== Reading text ==
· · · · ·
My Pet Dinosaur is a 2017 Australian adventure family film written and directed by Matt Drummond, and produced by Megan Williams.

== Synopsis ==
A young boy befriends a dinosaur and discovers a mysterious conspiracy which could have a major impact on his small town.

==Cast==
- Jordan Dulieu
- Annabel Wolfe
- George Moses
- Rowland Holmes
- Christopher Gabardi
- Beth Champion
- Scott Irwin
- Harrison Saunders
- Tom Rooney
- Sam Winspear-Schillings
- Darius Williams
- Joanne Samuel as Doris Mercher
- Tiriel Mora as Trevor Brown
- David Roberts as doctor (cameo)

== Development ==
Matt Drummond began writing the script to My Pet Monster in early 2015 after the success of his debut feature, Dinosaur Island. The international rights were acquired at the American Film Market by Faisal Toor from Empress Road Pictures for its newly formed Selects Division.

Rehearsals began December 2015. Principal photography commenced on 6 January 2016 in Australia, with Drummond directing. Live-action filming locations included Lithgow, Katoomba, Rydal and Portland, while CGI was done at Hive Studios International in Leura, New South Wales. Additional filming took place around the Lithgow area before transferring to Portland. Principal photography was completed on 15 February 2016.
· · · · ·
== Entries drawn from a collection ==
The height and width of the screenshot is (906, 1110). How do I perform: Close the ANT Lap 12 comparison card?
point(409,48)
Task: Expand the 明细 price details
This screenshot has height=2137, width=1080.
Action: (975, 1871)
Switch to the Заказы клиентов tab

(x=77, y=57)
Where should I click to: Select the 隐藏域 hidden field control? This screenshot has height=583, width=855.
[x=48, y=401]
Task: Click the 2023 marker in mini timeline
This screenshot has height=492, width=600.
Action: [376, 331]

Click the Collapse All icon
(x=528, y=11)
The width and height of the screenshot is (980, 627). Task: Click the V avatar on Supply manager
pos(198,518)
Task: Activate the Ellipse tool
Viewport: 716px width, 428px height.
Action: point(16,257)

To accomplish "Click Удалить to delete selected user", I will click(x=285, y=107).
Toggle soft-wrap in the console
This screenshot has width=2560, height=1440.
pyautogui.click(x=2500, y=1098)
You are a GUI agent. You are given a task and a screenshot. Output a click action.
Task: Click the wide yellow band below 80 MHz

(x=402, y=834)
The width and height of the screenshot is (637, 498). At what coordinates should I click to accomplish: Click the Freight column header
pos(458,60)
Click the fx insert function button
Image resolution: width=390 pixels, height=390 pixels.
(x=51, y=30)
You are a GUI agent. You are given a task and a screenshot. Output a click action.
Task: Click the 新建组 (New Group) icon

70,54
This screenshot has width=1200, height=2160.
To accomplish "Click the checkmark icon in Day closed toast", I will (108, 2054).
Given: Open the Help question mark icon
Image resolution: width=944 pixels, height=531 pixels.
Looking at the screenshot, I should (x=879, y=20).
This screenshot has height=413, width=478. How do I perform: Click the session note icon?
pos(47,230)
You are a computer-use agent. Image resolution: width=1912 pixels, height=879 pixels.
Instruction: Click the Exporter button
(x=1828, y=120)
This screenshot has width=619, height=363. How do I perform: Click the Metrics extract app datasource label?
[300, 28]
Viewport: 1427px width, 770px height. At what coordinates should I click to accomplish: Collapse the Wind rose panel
· · · · ·
Translate this sentence from the film article into Spanish: "A young boy befriends a dinosaur and discovers a mysterious conspiracy which could have a major impact on his small town."

== Your solution ==
Un niño pequeño se hace amigo de un dinosaurio y descubre una misteriosa conspiración que podría tener un gran impacto en su pequeño pueblo.